Altium Layout

First, you’re gonna need a PCB document.

• Open the Projects Panel (Panels → Projects), right click on the project title (CUSTOM_RPI_DEBUG.PrjPcb), and select “Add New To Project”. Select “PCB” from the dropdown.

• This should open a new tab with a big, empty black box. This black box is the default 6” x 4” PCB outline. Before you make changes, go ahead and CTRL+S to save your PCB file, and give it a fitting name. If in doubt, PROJECT_NAME.PcbDoc will do.

• Next step is setting up component layer pairs, just as you would when making a footprint. Go to Panels → View Configuration to see the layers of the board. Right click on “Component Layer Pairs,” and select “Add Component Layer Pair”. Do this for each of the four required layer pairs (Assembly, Component Outline, Component Center, and Courtyard), as defined in the Vault Guidelines.

• Open Design → Layer Stack Manager

• A new tab should open as shown to the right. This tab shows all the layers which will make up the PCB, which is by default a 2-layer board

• The outermost green layers are the overlay (silkscreen) layers, the inner green layers are solder mask layers, the two orange layers are the copper layers, and the brown layer is the dielectric (insulator). The material of the dielectric is set to FR-4 fiberglass, which is the standard dielectric used in PCB cores.

------------------------------------------------

#### Task instructions
(1) Answer these questions about the Altium layout steps:
(a) What size is the default PCB outline?
(b) What four component layer pairs must be added?
(c) What material is the dielectric set to?
(2) Count the lines in the records that contain the string "This", where case counts, and reply with only the number.

------------------------------------------------

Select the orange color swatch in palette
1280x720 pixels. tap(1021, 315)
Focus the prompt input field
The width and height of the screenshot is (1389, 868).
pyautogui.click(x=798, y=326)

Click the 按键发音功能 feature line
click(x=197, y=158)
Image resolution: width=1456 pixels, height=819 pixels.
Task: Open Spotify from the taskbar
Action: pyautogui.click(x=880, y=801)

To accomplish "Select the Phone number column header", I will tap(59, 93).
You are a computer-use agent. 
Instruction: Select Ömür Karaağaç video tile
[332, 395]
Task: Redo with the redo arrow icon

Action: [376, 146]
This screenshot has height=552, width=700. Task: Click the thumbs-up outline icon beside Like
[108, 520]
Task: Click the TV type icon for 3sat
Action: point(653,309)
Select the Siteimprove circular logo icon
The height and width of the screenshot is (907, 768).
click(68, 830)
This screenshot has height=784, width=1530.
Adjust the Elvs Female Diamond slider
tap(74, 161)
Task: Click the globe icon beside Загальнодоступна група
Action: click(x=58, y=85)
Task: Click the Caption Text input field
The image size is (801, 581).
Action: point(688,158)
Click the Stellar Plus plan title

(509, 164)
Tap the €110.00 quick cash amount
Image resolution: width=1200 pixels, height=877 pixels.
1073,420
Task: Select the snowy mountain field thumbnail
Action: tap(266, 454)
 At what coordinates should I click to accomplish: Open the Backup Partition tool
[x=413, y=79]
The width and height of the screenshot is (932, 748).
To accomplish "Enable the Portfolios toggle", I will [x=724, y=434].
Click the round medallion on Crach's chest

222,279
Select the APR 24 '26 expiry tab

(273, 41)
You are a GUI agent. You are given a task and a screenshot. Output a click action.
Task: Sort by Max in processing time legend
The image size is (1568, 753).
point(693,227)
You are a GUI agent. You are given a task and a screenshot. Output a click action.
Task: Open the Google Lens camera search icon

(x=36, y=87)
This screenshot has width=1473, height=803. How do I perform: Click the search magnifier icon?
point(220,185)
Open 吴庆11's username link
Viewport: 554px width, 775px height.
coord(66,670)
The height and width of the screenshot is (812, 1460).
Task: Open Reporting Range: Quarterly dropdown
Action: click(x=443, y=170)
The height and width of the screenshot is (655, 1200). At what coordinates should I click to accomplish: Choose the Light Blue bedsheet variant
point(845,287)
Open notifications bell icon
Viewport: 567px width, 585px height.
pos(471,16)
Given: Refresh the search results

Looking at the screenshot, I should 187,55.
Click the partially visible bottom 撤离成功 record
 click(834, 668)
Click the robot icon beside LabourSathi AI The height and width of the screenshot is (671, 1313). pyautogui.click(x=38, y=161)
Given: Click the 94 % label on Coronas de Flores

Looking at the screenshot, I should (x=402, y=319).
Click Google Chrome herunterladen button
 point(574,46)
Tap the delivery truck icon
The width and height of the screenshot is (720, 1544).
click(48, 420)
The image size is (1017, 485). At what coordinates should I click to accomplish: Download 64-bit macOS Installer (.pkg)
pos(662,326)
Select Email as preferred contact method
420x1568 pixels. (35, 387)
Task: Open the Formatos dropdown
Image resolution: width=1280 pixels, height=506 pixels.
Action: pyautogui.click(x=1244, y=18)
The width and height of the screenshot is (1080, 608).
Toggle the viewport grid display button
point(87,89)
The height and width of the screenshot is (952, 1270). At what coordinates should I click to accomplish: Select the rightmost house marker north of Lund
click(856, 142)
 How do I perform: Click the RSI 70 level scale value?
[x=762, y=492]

------------------------------------------------

#### Expected answers
(1)
(a) 6” x 4”
(b) Assembly, Component Outline, Component Center, and Courtyard
(c) FR-4 fiberglass

(2) 3